• [ASSIGNMENT]: Could the data underneath be repeated exactly, in full?

• [Entries taken from a collection]:
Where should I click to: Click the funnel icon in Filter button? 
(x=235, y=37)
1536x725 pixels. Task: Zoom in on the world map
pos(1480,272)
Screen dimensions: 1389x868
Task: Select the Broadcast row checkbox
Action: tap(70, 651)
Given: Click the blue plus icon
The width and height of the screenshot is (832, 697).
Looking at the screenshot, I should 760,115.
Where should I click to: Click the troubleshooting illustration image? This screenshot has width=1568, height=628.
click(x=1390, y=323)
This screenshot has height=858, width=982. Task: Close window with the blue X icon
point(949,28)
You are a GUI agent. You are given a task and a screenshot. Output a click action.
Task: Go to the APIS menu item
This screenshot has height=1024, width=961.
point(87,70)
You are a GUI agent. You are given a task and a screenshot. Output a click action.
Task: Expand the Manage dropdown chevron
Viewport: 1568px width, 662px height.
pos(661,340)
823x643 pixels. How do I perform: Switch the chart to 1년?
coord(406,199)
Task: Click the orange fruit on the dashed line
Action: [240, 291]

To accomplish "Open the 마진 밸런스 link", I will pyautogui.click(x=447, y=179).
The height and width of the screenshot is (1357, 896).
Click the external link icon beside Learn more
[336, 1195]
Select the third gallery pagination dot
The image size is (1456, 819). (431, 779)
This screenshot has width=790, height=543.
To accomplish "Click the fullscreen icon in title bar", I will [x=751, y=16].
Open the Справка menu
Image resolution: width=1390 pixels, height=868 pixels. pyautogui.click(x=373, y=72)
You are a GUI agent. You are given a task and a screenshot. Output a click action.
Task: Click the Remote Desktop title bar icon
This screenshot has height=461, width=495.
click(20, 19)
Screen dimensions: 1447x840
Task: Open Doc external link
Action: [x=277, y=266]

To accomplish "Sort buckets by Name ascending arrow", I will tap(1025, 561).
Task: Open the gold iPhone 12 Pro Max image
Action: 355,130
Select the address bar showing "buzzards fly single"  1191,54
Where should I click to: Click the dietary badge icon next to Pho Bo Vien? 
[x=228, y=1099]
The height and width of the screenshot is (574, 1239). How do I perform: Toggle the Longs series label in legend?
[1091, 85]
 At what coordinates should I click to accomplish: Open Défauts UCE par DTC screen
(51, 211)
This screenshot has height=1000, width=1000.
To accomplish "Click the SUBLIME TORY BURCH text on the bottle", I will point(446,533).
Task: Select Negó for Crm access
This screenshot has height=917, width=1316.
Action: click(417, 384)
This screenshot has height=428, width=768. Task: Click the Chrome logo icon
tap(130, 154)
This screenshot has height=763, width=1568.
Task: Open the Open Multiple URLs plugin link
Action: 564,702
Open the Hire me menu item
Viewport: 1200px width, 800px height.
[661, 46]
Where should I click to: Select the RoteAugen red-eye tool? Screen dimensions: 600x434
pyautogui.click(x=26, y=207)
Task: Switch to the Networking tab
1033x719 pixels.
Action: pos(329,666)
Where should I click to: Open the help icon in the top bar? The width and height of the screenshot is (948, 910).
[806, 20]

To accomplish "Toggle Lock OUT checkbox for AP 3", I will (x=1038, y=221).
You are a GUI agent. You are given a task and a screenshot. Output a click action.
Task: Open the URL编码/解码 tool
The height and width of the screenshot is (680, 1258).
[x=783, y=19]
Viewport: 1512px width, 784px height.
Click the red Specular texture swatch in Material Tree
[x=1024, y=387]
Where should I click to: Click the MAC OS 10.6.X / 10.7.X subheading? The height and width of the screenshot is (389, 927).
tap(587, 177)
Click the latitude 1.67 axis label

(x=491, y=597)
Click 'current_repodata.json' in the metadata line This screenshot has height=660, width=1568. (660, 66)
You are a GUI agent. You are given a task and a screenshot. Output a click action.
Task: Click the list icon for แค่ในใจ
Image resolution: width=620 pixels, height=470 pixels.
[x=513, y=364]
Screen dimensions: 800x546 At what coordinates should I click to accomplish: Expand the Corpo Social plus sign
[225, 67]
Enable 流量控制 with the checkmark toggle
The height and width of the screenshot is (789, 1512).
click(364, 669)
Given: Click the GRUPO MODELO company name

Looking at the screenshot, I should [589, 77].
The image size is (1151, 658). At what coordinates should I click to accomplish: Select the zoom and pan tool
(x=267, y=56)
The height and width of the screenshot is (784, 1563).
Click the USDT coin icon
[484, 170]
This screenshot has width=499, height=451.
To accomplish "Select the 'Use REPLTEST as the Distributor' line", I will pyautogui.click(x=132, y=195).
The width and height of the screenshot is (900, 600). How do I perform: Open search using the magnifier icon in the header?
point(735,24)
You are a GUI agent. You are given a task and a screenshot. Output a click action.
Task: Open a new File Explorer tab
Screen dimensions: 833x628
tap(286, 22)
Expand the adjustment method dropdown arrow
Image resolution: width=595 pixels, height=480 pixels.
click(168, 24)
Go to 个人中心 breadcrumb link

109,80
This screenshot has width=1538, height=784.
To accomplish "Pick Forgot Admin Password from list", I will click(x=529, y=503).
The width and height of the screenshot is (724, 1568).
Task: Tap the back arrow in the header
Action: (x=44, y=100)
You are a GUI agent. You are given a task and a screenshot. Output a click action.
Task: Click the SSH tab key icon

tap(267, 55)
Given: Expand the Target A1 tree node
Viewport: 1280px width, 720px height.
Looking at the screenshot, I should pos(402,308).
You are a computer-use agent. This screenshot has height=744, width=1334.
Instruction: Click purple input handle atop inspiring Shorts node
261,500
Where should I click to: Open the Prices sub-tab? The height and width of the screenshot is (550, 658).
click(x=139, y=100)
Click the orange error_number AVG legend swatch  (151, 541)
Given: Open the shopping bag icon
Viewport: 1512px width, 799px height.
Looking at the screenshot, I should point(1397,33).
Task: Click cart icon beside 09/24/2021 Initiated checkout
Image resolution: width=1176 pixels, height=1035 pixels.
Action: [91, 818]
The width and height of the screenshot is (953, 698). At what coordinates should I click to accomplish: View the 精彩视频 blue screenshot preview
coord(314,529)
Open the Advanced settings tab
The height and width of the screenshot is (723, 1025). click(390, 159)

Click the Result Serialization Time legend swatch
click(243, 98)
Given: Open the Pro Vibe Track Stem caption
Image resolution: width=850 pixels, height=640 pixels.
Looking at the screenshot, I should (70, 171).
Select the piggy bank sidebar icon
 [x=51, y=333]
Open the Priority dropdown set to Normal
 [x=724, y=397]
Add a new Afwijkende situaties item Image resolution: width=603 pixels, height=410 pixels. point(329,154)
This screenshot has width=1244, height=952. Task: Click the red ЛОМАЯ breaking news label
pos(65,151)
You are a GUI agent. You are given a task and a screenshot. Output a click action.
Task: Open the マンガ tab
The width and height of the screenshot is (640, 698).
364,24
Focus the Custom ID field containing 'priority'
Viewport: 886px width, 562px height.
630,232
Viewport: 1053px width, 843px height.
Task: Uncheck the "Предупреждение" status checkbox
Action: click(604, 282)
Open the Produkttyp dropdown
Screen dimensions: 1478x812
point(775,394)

• [EXERCISE RESULT]:
Where should I click to: Click the funnel icon in Filter button? 
(x=235, y=37)
1536x725 pixels. Task: Zoom in on the world map
pos(1480,272)
Screen dimensions: 1389x868
Task: Select the Broadcast row checkbox
Action: tap(70, 651)
Given: Click the blue plus icon
The width and height of the screenshot is (832, 697).
Looking at the screenshot, I should 760,115.
Where should I click to: Click the troubleshooting illustration image? This screenshot has width=1568, height=628.
click(x=1390, y=323)
This screenshot has height=858, width=982. Task: Close window with the blue X icon
point(949,28)
You are a GUI agent. You are given a task and a screenshot. Output a click action.
Task: Go to the APIS menu item
This screenshot has height=1024, width=961.
point(87,70)
You are a GUI agent. You are given a task and a screenshot. Output a click action.
Task: Expand the Manage dropdown chevron
Viewport: 1568px width, 662px height.
pos(661,340)
823x643 pixels. How do I perform: Switch the chart to 1년?
coord(406,199)
Task: Click the orange fruit on the dashed line
Action: [240, 291]

To accomplish "Open the 마진 밸런스 link", I will pyautogui.click(x=447, y=179).
The height and width of the screenshot is (1357, 896).
Click the external link icon beside Learn more
[336, 1195]
Select the third gallery pagination dot
The image size is (1456, 819). (431, 779)
This screenshot has width=790, height=543.
To accomplish "Click the fullscreen icon in title bar", I will [x=751, y=16].
Open the Справка menu
Image resolution: width=1390 pixels, height=868 pixels. pyautogui.click(x=373, y=72)
You are a GUI agent. You are given a task and a screenshot. Output a click action.
Task: Click the Remote Desktop title bar icon
This screenshot has height=461, width=495.
click(20, 19)
Screen dimensions: 1447x840
Task: Open Doc external link
Action: [x=277, y=266]

To accomplish "Sort buckets by Name ascending arrow", I will tap(1025, 561).
Task: Open the gold iPhone 12 Pro Max image
Action: 355,130
Select the address bar showing "buzzards fly single"  1191,54
Where should I click to: Click the dietary badge icon next to Pho Bo Vien? 
[x=228, y=1099]
The height and width of the screenshot is (574, 1239). How do I perform: Toggle the Longs series label in legend?
[1091, 85]
 At what coordinates should I click to accomplish: Open Défauts UCE par DTC screen
(51, 211)
This screenshot has height=1000, width=1000.
To accomplish "Click the SUBLIME TORY BURCH text on the bottle", I will point(446,533).
Task: Select Negó for Crm access
This screenshot has height=917, width=1316.
Action: click(417, 384)
This screenshot has height=428, width=768. Task: Click the Chrome logo icon
tap(130, 154)
This screenshot has height=763, width=1568.
Task: Open the Open Multiple URLs plugin link
Action: 564,702
Open the Hire me menu item
Viewport: 1200px width, 800px height.
[661, 46]
Where should I click to: Select the RoteAugen red-eye tool? Screen dimensions: 600x434
pyautogui.click(x=26, y=207)
Task: Switch to the Networking tab
1033x719 pixels.
Action: pos(329,666)
Where should I click to: Open the help icon in the top bar? The width and height of the screenshot is (948, 910).
[806, 20]

To accomplish "Toggle Lock OUT checkbox for AP 3", I will (x=1038, y=221).
You are a GUI agent. You are given a task and a screenshot. Output a click action.
Task: Open the URL编码/解码 tool
The height and width of the screenshot is (680, 1258).
[x=783, y=19]
Viewport: 1512px width, 784px height.
Click the red Specular texture swatch in Material Tree
[x=1024, y=387]
Where should I click to: Click the MAC OS 10.6.X / 10.7.X subheading? The height and width of the screenshot is (389, 927).
tap(587, 177)
Click the latitude 1.67 axis label

(x=491, y=597)
Click 'current_repodata.json' in the metadata line This screenshot has height=660, width=1568. (660, 66)
You are a GUI agent. You are given a task and a screenshot. Output a click action.
Task: Click the list icon for แค่ในใจ
Image resolution: width=620 pixels, height=470 pixels.
[x=513, y=364]
Screen dimensions: 800x546 At what coordinates should I click to accomplish: Expand the Corpo Social plus sign
[225, 67]
Enable 流量控制 with the checkmark toggle
The height and width of the screenshot is (789, 1512).
click(364, 669)
Given: Click the GRUPO MODELO company name

Looking at the screenshot, I should [589, 77].
The image size is (1151, 658). At what coordinates should I click to accomplish: Select the zoom and pan tool
(x=267, y=56)
The height and width of the screenshot is (784, 1563).
Click the USDT coin icon
[484, 170]
This screenshot has width=499, height=451.
To accomplish "Select the 'Use REPLTEST as the Distributor' line", I will pyautogui.click(x=132, y=195).
The width and height of the screenshot is (900, 600). How do I perform: Open search using the magnifier icon in the header?
point(735,24)
You are a GUI agent. You are given a task and a screenshot. Output a click action.
Task: Open a new File Explorer tab
Screen dimensions: 833x628
tap(286, 22)
Expand the adjustment method dropdown arrow
Image resolution: width=595 pixels, height=480 pixels.
click(168, 24)
Go to 个人中心 breadcrumb link

109,80
This screenshot has width=1538, height=784.
To accomplish "Pick Forgot Admin Password from list", I will click(x=529, y=503).
The width and height of the screenshot is (724, 1568).
Task: Tap the back arrow in the header
Action: (x=44, y=100)
You are a GUI agent. You are given a task and a screenshot. Output a click action.
Task: Click the SSH tab key icon

tap(267, 55)
Given: Expand the Target A1 tree node
Viewport: 1280px width, 720px height.
Looking at the screenshot, I should pos(402,308).
You are a computer-use agent. This screenshot has height=744, width=1334.
Instruction: Click purple input handle atop inspiring Shorts node
261,500
Where should I click to: Open the Prices sub-tab? The height and width of the screenshot is (550, 658).
click(x=139, y=100)
Click the orange error_number AVG legend swatch  (151, 541)
Given: Open the shopping bag icon
Viewport: 1512px width, 799px height.
Looking at the screenshot, I should point(1397,33).
Task: Click cart icon beside 09/24/2021 Initiated checkout
Image resolution: width=1176 pixels, height=1035 pixels.
Action: [91, 818]
The width and height of the screenshot is (953, 698). At what coordinates should I click to accomplish: View the 精彩视频 blue screenshot preview
coord(314,529)
Open the Advanced settings tab
The height and width of the screenshot is (723, 1025). click(390, 159)

Click the Result Serialization Time legend swatch
click(243, 98)
Given: Open the Pro Vibe Track Stem caption
Image resolution: width=850 pixels, height=640 pixels.
Looking at the screenshot, I should (70, 171).
Select the piggy bank sidebar icon
 [x=51, y=333]
Open the Priority dropdown set to Normal
 [x=724, y=397]
Add a new Afwijkende situaties item Image resolution: width=603 pixels, height=410 pixels. point(329,154)
This screenshot has width=1244, height=952. Task: Click the red ЛОМАЯ breaking news label
pos(65,151)
You are a GUI agent. You are given a task and a screenshot. Output a click action.
Task: Open the マンガ tab
The width and height of the screenshot is (640, 698).
364,24
Focus the Custom ID field containing 'priority'
Viewport: 886px width, 562px height.
630,232
Viewport: 1053px width, 843px height.
Task: Uncheck the "Предупреждение" status checkbox
Action: click(604, 282)
Open the Produkttyp dropdown
Screen dimensions: 1478x812
point(775,394)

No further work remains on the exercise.